[Stored items from a collection]
══════════════════════════════
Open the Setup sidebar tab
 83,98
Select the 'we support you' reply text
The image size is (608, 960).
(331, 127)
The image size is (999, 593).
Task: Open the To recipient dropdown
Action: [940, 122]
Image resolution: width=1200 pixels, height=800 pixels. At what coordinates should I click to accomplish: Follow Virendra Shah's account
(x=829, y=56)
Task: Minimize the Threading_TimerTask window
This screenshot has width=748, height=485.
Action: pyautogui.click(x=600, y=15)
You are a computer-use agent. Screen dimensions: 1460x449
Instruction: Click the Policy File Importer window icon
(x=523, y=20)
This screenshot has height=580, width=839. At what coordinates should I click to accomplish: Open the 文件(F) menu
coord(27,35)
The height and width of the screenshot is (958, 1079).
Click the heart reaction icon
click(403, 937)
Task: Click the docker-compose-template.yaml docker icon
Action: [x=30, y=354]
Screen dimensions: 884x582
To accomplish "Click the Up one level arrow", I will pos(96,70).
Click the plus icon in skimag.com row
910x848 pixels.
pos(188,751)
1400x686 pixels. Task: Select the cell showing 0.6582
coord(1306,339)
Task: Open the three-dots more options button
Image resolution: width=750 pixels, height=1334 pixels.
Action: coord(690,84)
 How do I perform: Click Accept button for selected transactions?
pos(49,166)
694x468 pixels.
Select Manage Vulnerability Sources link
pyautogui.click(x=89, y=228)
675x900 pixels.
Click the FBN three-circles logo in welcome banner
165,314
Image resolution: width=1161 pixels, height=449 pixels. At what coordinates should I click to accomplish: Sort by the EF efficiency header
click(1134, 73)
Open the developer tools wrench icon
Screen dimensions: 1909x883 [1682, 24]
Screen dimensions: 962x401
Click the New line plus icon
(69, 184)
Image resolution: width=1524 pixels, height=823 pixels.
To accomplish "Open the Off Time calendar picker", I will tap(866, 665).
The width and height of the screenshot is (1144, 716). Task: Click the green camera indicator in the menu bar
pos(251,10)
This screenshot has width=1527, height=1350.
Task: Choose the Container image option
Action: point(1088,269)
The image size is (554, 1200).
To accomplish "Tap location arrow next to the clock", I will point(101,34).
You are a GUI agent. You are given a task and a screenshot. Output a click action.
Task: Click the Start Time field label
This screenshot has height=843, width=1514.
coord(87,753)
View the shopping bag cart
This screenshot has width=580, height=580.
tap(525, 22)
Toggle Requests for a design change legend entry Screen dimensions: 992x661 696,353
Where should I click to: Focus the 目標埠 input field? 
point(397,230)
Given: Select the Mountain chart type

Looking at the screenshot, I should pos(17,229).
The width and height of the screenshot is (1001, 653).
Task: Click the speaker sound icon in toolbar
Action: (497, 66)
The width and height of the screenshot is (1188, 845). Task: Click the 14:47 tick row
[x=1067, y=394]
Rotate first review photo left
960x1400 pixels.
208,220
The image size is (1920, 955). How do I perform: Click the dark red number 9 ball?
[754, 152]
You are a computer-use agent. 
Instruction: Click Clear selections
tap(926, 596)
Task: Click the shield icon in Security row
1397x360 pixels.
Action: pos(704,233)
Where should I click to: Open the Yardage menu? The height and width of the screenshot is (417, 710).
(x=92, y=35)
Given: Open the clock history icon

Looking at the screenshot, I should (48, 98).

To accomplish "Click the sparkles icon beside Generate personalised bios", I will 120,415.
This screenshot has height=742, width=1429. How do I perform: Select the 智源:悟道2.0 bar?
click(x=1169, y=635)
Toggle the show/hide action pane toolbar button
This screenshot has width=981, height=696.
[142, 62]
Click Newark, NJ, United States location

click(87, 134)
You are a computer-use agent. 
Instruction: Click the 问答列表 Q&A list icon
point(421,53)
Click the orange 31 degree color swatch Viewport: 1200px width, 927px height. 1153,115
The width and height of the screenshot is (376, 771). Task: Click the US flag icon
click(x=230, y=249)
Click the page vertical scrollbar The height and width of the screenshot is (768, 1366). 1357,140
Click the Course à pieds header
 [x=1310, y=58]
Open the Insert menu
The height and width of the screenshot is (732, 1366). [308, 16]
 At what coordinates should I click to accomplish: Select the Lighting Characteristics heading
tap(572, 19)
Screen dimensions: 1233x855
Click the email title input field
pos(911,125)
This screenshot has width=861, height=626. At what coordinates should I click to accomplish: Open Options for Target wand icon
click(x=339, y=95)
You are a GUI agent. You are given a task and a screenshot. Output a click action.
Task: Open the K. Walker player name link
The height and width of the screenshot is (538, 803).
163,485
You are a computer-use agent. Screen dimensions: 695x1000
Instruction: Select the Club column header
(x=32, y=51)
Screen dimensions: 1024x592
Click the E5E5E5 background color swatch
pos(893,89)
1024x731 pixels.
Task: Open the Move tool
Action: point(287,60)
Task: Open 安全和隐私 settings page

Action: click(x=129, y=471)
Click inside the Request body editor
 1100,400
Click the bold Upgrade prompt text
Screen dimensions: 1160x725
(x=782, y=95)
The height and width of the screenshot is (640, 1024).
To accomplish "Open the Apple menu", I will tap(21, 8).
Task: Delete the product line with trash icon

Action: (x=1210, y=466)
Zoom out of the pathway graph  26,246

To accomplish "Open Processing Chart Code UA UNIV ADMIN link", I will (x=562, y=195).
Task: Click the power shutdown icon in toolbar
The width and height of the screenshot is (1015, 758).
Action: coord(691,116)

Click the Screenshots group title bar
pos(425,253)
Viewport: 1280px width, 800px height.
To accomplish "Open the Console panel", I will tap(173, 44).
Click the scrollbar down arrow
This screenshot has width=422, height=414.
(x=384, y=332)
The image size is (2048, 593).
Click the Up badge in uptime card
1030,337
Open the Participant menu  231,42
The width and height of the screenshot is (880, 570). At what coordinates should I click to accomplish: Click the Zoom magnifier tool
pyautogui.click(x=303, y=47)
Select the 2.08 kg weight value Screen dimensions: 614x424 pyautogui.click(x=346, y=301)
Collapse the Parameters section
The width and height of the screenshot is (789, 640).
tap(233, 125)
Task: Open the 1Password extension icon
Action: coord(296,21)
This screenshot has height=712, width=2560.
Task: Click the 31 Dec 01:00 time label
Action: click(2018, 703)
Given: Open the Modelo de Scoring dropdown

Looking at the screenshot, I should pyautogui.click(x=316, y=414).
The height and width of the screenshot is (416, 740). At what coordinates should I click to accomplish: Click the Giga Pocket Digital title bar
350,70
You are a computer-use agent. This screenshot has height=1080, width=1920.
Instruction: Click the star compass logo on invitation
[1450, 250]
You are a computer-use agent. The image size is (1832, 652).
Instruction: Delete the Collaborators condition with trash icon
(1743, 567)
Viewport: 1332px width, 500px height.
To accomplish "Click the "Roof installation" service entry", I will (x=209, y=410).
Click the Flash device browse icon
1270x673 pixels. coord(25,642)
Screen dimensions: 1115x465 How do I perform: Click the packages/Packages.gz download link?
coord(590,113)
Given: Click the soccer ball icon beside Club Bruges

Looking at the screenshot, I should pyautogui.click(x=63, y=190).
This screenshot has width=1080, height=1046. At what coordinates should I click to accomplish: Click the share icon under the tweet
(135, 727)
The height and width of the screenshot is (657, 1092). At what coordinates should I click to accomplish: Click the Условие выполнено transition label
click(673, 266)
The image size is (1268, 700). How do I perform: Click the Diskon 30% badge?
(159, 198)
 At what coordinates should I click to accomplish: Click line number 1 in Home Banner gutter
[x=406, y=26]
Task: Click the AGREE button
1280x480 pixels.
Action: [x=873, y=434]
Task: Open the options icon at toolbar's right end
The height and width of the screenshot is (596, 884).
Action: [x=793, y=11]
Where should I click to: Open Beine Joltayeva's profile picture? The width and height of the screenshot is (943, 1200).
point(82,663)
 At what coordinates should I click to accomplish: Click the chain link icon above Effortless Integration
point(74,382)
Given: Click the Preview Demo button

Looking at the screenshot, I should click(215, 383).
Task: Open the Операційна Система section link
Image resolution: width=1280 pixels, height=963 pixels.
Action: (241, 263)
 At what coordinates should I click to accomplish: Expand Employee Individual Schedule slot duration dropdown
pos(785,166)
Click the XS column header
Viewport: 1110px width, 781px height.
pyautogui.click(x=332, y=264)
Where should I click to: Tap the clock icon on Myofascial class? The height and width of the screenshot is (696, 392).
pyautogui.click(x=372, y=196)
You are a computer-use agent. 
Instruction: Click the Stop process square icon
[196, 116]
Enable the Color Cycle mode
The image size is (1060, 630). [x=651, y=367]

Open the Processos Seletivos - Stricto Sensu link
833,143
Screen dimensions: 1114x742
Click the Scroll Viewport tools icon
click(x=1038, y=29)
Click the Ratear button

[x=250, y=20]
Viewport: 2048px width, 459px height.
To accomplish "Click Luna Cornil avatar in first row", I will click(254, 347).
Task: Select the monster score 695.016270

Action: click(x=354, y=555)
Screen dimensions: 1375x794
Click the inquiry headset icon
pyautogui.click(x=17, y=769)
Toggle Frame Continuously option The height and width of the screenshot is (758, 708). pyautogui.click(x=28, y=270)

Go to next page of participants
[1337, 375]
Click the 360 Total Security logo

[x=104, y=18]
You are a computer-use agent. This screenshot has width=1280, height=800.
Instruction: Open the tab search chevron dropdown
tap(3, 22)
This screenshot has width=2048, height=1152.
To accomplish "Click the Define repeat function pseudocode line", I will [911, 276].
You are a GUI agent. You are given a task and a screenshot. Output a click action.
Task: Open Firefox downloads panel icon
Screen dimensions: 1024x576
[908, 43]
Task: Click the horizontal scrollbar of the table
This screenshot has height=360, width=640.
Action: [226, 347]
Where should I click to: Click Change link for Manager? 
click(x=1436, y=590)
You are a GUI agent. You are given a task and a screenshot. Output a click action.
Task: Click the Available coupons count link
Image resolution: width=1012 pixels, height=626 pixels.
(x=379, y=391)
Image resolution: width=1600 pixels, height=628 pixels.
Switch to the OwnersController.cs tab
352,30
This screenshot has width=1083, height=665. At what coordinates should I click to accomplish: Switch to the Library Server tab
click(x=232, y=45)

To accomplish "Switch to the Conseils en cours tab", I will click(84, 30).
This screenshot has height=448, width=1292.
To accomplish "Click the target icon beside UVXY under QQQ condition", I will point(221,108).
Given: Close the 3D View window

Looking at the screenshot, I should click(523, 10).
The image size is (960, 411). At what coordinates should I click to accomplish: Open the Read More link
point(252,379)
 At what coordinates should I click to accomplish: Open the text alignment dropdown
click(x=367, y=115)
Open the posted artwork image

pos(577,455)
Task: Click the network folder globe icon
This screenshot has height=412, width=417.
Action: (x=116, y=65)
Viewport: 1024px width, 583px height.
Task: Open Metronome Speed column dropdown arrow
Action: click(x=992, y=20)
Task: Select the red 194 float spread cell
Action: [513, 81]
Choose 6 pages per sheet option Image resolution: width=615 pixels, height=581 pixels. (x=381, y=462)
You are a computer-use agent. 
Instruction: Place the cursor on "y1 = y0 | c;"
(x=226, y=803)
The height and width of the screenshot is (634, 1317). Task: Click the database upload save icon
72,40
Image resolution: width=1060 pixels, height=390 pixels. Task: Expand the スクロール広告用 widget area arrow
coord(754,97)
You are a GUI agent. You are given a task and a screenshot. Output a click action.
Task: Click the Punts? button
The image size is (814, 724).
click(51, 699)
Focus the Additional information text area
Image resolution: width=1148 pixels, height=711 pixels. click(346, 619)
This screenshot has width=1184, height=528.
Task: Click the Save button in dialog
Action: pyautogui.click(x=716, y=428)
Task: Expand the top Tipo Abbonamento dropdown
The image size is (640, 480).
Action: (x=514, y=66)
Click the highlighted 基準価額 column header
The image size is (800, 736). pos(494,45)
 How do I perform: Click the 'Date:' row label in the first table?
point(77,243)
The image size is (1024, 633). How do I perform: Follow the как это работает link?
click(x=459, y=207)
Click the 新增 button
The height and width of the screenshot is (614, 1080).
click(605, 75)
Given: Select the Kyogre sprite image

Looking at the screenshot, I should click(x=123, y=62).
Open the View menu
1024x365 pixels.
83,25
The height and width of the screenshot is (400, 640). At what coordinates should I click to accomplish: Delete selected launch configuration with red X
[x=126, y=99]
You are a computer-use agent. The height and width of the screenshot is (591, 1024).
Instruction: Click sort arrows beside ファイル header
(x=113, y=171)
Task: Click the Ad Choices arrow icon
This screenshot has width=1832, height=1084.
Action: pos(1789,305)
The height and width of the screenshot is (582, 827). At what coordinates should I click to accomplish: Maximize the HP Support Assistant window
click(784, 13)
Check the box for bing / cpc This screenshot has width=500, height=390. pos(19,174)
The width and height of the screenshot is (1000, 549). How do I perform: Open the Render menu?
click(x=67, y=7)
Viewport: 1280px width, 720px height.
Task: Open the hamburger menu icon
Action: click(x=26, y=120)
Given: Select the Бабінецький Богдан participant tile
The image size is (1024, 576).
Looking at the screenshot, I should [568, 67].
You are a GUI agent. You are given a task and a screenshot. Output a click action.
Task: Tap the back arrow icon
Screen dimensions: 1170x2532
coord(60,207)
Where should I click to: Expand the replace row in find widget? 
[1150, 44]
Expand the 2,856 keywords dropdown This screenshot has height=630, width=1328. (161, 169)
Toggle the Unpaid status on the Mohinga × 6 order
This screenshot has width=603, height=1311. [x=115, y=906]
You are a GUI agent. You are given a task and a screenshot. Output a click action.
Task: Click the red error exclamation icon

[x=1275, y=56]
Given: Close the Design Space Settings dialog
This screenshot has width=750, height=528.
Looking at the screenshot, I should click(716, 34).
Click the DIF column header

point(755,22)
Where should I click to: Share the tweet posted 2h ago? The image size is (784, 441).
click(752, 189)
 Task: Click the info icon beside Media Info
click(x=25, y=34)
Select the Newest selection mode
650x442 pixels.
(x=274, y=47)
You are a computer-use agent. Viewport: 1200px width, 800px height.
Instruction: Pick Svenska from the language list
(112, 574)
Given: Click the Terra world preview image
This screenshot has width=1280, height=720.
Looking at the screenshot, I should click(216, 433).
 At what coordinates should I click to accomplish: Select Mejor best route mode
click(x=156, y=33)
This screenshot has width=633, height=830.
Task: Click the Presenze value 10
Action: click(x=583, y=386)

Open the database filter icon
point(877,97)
══════════════════════════════
→ TRY IT
The line containing "You are a computer-use agent. Screen dimensions: 1460x449" marks the end. Please print exactly every line from the top of the data to it, both included, and nothing more.

→ ANSWER TO THIS EXERCISE
Open the Setup sidebar tab
 83,98
Select the 'we support you' reply text
The image size is (608, 960).
(331, 127)
The image size is (999, 593).
Task: Open the To recipient dropdown
Action: [940, 122]
Image resolution: width=1200 pixels, height=800 pixels. At what coordinates should I click to accomplish: Follow Virendra Shah's account
(x=829, y=56)
Task: Minimize the Threading_TimerTask window
This screenshot has width=748, height=485.
Action: pyautogui.click(x=600, y=15)
You are a computer-use agent. Screen dimensions: 1460x449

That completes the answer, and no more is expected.